Screenshot grounding data
▬▬▬▬▬▬▬▬▬▬

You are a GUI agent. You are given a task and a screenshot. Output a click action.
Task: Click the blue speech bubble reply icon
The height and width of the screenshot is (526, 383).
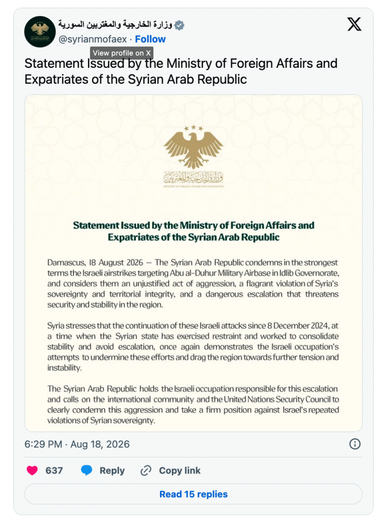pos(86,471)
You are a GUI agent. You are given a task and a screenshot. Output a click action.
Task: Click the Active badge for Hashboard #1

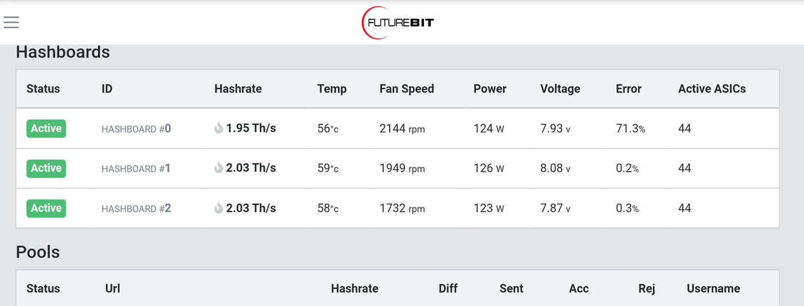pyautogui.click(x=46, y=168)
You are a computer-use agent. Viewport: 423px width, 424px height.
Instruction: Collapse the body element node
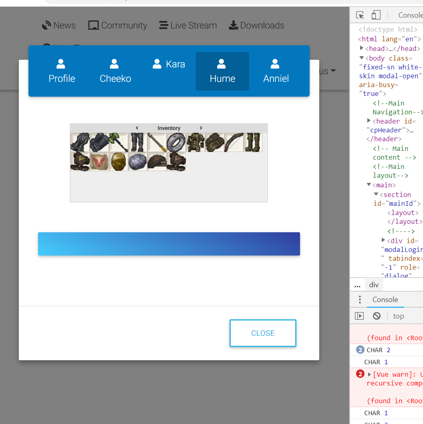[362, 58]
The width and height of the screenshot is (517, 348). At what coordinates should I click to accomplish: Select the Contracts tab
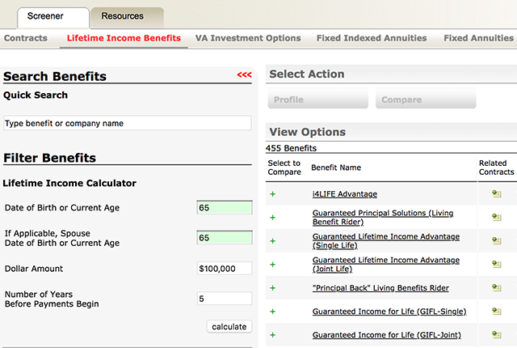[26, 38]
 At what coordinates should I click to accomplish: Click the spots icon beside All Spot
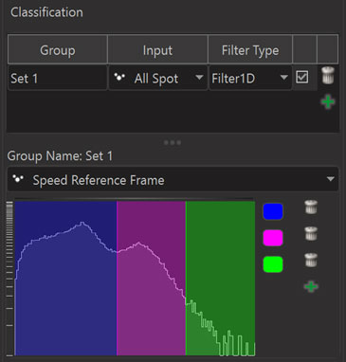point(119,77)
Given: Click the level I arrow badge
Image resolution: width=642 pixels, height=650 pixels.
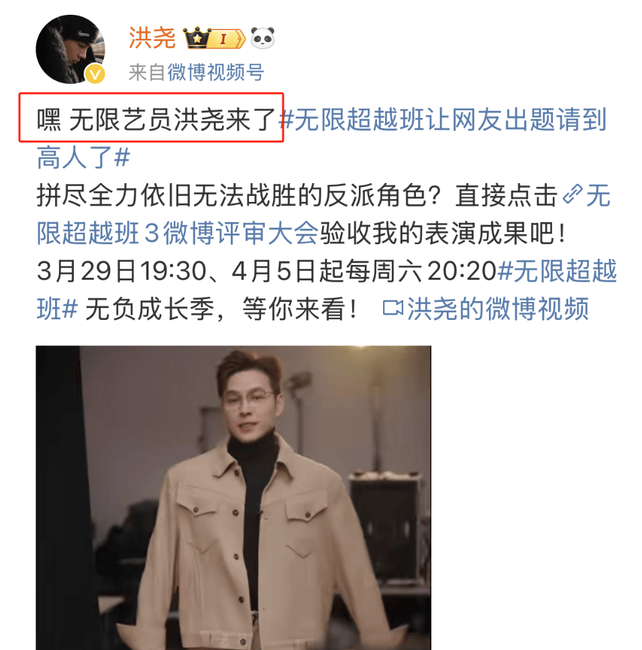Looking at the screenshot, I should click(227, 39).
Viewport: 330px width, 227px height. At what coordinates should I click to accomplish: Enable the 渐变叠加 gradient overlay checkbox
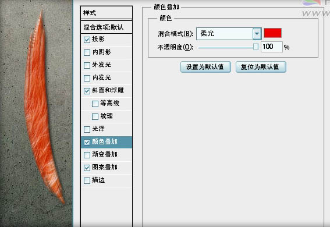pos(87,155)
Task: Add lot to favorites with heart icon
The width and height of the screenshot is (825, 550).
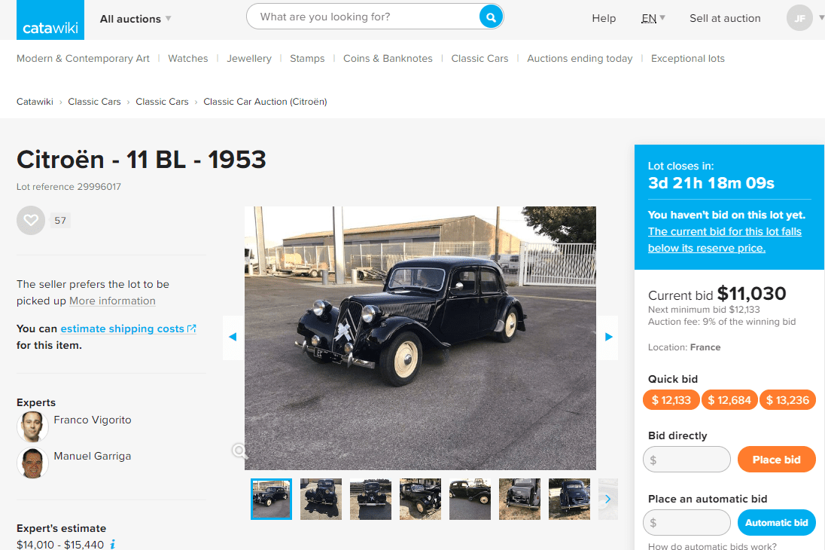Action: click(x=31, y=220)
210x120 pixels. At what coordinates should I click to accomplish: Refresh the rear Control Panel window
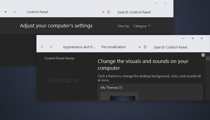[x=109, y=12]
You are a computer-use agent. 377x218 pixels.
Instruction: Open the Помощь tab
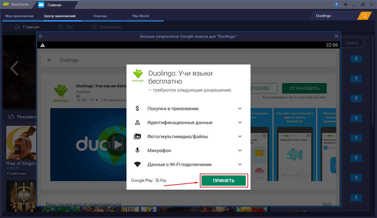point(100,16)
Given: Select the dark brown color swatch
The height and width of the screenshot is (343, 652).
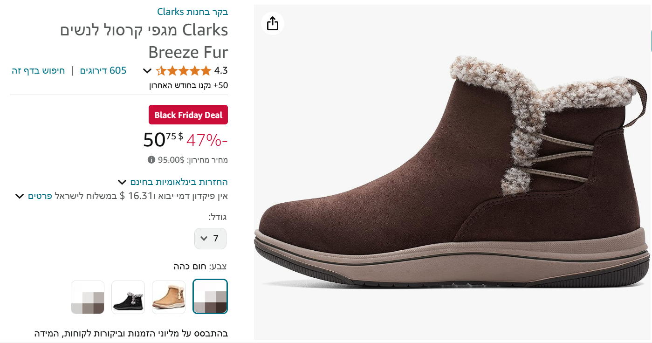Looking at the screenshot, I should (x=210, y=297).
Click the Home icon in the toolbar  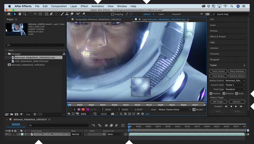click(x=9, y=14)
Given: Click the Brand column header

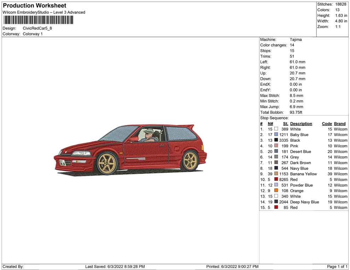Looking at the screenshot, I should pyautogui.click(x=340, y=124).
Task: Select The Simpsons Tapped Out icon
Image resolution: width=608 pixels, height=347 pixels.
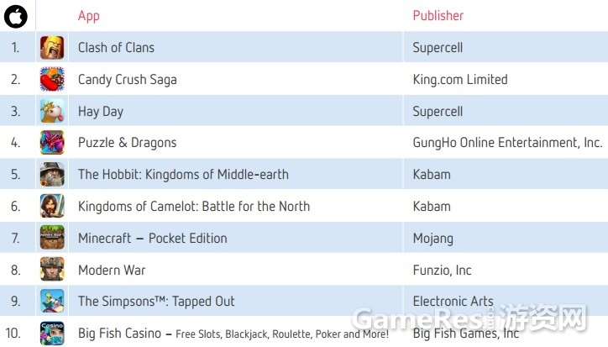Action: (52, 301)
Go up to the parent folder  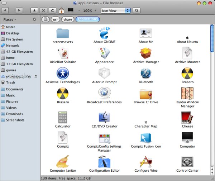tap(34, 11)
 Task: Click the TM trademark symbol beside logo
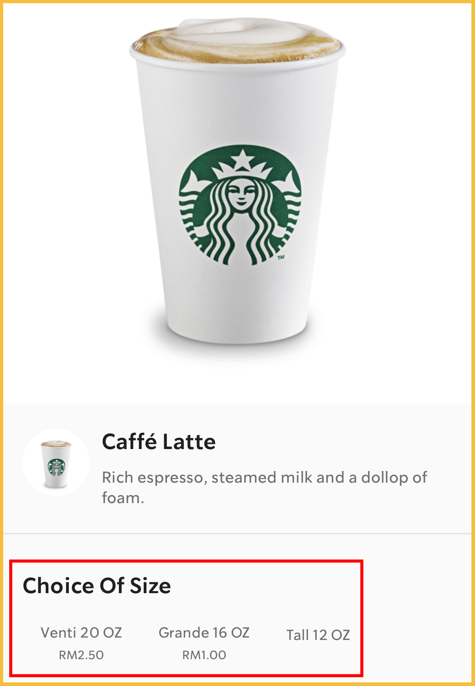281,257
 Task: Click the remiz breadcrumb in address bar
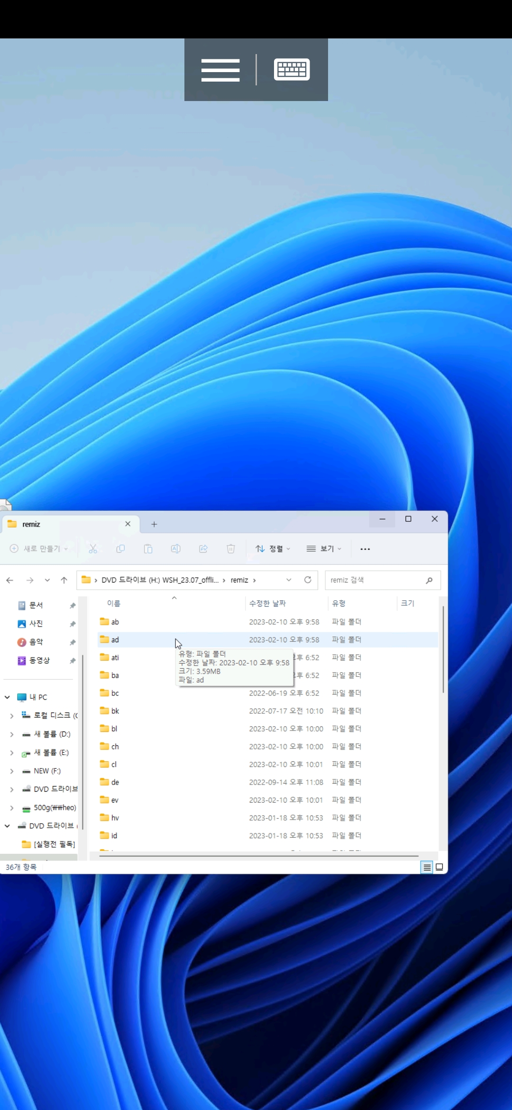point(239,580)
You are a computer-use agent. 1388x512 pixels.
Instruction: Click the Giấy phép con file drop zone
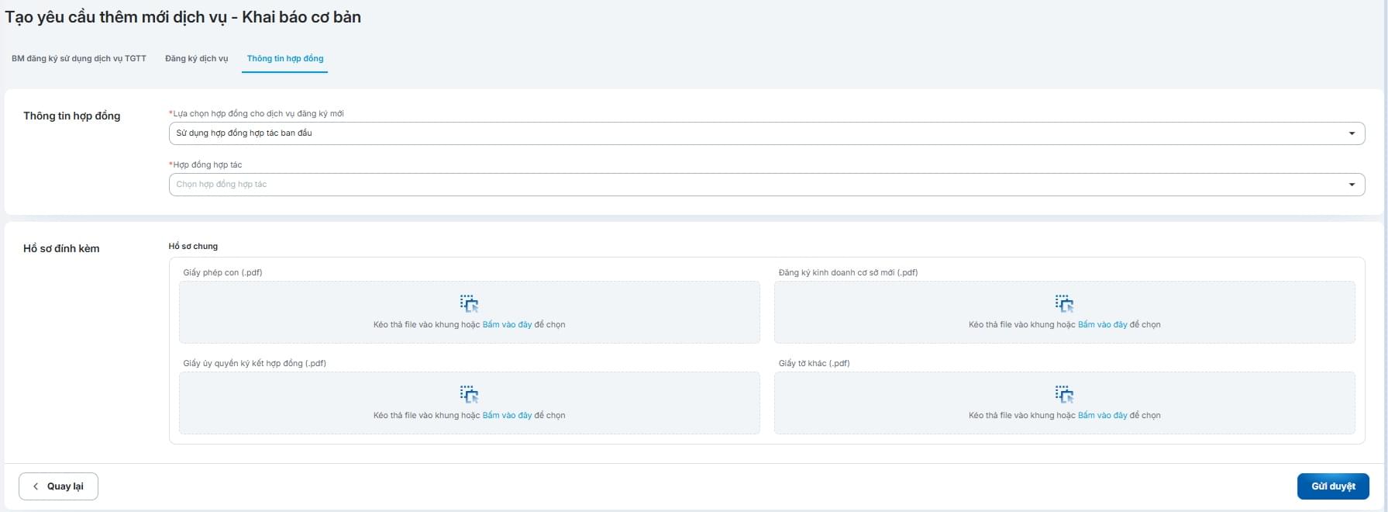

▬▬▬▬▬▬▬▬▬▬

● Task to complete:
From the data above, retype only the lines starting with the line with "Task: Add lot to favorites with heart icon" and going on through the line with "Given: Select the dark brown color swatch", exactly, leaving out the pictures.

● Solved problem:
Task: Add lot to favorites with heart icon
The width and height of the screenshot is (825, 550).
Action: click(x=31, y=220)
210x120 pixels. At what coordinates should I click to accomplish: Refresh the rear Control Panel window
[x=109, y=12]
You are a computer-use agent. 377x218 pixels.
Instruction: Open the Помощь tab
point(100,16)
Given: Select the dark brown color swatch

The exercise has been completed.